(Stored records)
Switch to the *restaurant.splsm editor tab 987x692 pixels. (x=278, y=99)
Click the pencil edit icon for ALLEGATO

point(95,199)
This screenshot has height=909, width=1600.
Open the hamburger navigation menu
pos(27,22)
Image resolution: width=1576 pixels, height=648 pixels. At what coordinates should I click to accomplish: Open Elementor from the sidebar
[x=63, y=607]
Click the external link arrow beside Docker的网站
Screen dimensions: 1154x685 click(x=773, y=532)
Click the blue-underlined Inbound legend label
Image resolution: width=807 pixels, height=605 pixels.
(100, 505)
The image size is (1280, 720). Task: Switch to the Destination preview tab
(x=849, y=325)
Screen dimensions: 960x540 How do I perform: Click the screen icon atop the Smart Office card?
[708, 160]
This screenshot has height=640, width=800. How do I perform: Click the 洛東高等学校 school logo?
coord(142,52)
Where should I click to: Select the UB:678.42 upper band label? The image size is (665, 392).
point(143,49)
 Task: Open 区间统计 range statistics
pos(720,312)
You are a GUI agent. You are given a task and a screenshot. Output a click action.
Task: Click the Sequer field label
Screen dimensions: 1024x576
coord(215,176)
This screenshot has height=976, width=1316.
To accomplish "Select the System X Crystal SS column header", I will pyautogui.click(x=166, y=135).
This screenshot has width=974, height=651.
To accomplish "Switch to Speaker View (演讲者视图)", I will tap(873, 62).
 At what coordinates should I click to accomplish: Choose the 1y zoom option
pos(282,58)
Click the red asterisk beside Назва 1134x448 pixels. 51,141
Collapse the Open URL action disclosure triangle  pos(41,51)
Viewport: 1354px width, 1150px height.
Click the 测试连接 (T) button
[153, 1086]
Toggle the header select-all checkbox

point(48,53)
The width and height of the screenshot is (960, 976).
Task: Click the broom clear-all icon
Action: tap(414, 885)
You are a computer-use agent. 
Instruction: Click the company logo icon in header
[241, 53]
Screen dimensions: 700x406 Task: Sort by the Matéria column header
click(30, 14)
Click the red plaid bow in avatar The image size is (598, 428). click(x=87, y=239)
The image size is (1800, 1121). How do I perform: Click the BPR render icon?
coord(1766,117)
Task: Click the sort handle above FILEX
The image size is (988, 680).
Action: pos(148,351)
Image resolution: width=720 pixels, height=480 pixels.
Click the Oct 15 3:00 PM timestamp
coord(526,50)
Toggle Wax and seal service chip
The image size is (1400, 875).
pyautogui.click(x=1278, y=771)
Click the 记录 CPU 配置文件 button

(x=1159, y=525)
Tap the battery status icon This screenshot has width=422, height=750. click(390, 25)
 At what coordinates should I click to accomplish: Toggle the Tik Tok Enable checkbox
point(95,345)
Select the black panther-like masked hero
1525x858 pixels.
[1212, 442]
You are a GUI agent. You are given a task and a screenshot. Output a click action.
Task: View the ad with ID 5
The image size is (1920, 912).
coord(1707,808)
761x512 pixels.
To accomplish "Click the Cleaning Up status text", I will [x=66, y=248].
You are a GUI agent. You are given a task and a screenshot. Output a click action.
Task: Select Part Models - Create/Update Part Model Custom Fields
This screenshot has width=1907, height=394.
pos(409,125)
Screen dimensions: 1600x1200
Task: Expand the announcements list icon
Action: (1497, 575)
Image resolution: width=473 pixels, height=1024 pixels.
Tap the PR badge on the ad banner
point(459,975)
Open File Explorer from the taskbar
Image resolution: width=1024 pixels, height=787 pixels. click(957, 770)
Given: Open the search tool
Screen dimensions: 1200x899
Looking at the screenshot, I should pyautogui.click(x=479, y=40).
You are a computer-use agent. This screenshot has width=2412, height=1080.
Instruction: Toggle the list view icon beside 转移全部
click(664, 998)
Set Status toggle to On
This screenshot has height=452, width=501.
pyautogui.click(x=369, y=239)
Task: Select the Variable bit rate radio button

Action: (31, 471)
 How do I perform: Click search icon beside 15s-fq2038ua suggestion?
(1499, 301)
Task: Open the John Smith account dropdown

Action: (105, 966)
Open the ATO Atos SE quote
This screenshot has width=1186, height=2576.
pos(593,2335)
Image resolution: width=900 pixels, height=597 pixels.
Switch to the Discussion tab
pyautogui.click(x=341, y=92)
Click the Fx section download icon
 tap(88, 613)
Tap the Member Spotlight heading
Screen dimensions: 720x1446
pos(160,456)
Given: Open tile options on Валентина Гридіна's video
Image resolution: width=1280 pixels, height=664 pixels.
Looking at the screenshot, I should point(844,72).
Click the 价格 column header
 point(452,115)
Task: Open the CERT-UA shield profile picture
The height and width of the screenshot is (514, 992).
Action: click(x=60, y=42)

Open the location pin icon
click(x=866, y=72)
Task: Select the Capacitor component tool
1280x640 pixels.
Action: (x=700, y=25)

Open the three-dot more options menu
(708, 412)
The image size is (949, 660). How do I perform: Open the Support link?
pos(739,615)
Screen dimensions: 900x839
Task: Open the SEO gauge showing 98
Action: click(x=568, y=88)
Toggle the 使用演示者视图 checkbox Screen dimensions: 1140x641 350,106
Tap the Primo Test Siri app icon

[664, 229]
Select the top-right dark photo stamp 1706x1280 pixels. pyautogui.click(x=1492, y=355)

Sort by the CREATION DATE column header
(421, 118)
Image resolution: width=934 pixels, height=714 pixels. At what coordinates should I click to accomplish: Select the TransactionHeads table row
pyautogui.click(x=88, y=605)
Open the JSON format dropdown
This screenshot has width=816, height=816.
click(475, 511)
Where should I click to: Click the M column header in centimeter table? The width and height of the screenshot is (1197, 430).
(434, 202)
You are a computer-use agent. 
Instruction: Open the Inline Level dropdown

> **Problem statement**
What you output should match every line above exactly.

> **Expected answer**
Switch to the *restaurant.splsm editor tab 987x692 pixels. (x=278, y=99)
Click the pencil edit icon for ALLEGATO

point(95,199)
This screenshot has height=909, width=1600.
Open the hamburger navigation menu
pos(27,22)
Image resolution: width=1576 pixels, height=648 pixels. At what coordinates should I click to accomplish: Open Elementor from the sidebar
[x=63, y=607]
Click the external link arrow beside Docker的网站
Screen dimensions: 1154x685 click(x=773, y=532)
Click the blue-underlined Inbound legend label
Image resolution: width=807 pixels, height=605 pixels.
(100, 505)
The image size is (1280, 720). Task: Switch to the Destination preview tab
(x=849, y=325)
Screen dimensions: 960x540 How do I perform: Click the screen icon atop the Smart Office card?
[708, 160]
This screenshot has height=640, width=800. How do I perform: Click the 洛東高等学校 school logo?
coord(142,52)
Where should I click to: Select the UB:678.42 upper band label? The image size is (665, 392).
point(143,49)
 Task: Open 区间统计 range statistics
pos(720,312)
You are a GUI agent. You are given a task and a screenshot. Output a click action.
Task: Click the Sequer field label
Screen dimensions: 1024x576
coord(215,176)
This screenshot has height=976, width=1316.
To accomplish "Select the System X Crystal SS column header", I will pyautogui.click(x=166, y=135).
This screenshot has width=974, height=651.
To accomplish "Switch to Speaker View (演讲者视图)", I will tap(873, 62).
 At what coordinates should I click to accomplish: Choose the 1y zoom option
pos(282,58)
Click the red asterisk beside Назва 1134x448 pixels. 51,141
Collapse the Open URL action disclosure triangle  pos(41,51)
Viewport: 1354px width, 1150px height.
Click the 测试连接 (T) button
[153, 1086]
Toggle the header select-all checkbox

point(48,53)
The width and height of the screenshot is (960, 976).
Task: Click the broom clear-all icon
Action: tap(414, 885)
You are a computer-use agent. 
Instruction: Click the company logo icon in header
[241, 53]
Screen dimensions: 700x406 Task: Sort by the Matéria column header
click(30, 14)
Click the red plaid bow in avatar The image size is (598, 428). click(x=87, y=239)
The image size is (1800, 1121). How do I perform: Click the BPR render icon?
coord(1766,117)
Task: Click the sort handle above FILEX
The image size is (988, 680).
Action: pos(148,351)
Image resolution: width=720 pixels, height=480 pixels.
Click the Oct 15 3:00 PM timestamp
coord(526,50)
Toggle Wax and seal service chip
The image size is (1400, 875).
pyautogui.click(x=1278, y=771)
Click the 记录 CPU 配置文件 button

(x=1159, y=525)
Tap the battery status icon This screenshot has width=422, height=750. click(390, 25)
 At what coordinates should I click to accomplish: Toggle the Tik Tok Enable checkbox
point(95,345)
Select the black panther-like masked hero
1525x858 pixels.
[1212, 442]
You are a GUI agent. You are given a task and a screenshot. Output a click action.
Task: View the ad with ID 5
The image size is (1920, 912).
coord(1707,808)
761x512 pixels.
To accomplish "Click the Cleaning Up status text", I will [x=66, y=248].
You are a GUI agent. You are given a task and a screenshot. Output a click action.
Task: Select Part Models - Create/Update Part Model Custom Fields
This screenshot has width=1907, height=394.
pos(409,125)
Screen dimensions: 1600x1200
Task: Expand the announcements list icon
Action: (1497, 575)
Image resolution: width=473 pixels, height=1024 pixels.
Tap the PR badge on the ad banner
point(459,975)
Open File Explorer from the taskbar
Image resolution: width=1024 pixels, height=787 pixels. click(957, 770)
Given: Open the search tool
Screen dimensions: 1200x899
Looking at the screenshot, I should pyautogui.click(x=479, y=40).
You are a computer-use agent. This screenshot has width=2412, height=1080.
Instruction: Toggle the list view icon beside 转移全部
click(664, 998)
Set Status toggle to On
This screenshot has height=452, width=501.
pyautogui.click(x=369, y=239)
Task: Select the Variable bit rate radio button

Action: (31, 471)
 How do I perform: Click search icon beside 15s-fq2038ua suggestion?
(1499, 301)
Task: Open the John Smith account dropdown

Action: (105, 966)
Open the ATO Atos SE quote
This screenshot has width=1186, height=2576.
pos(593,2335)
Image resolution: width=900 pixels, height=597 pixels.
Switch to the Discussion tab
pyautogui.click(x=341, y=92)
Click the Fx section download icon
 tap(88, 613)
Tap the Member Spotlight heading
Screen dimensions: 720x1446
pos(160,456)
Given: Open tile options on Валентина Гридіна's video
Image resolution: width=1280 pixels, height=664 pixels.
Looking at the screenshot, I should point(844,72).
Click the 价格 column header
 point(452,115)
Task: Open the CERT-UA shield profile picture
The height and width of the screenshot is (514, 992).
Action: click(x=60, y=42)

Open the location pin icon
click(x=866, y=72)
Task: Select the Capacitor component tool
1280x640 pixels.
Action: (x=700, y=25)

Open the three-dot more options menu
(708, 412)
The image size is (949, 660). How do I perform: Open the Support link?
pos(739,615)
Screen dimensions: 900x839
Task: Open the SEO gauge showing 98
Action: click(x=568, y=88)
Toggle the 使用演示者视图 checkbox Screen dimensions: 1140x641 350,106
Tap the Primo Test Siri app icon

[664, 229]
Select the top-right dark photo stamp 1706x1280 pixels. pyautogui.click(x=1492, y=355)

Sort by the CREATION DATE column header
(421, 118)
Image resolution: width=934 pixels, height=714 pixels. At what coordinates should I click to accomplish: Select the TransactionHeads table row
pyautogui.click(x=88, y=605)
Open the JSON format dropdown
This screenshot has width=816, height=816.
click(475, 511)
Where should I click to: Click the M column header in centimeter table? The width and height of the screenshot is (1197, 430).
(434, 202)
You are a computer-use agent. 
Instruction: Open the Inline Level dropdown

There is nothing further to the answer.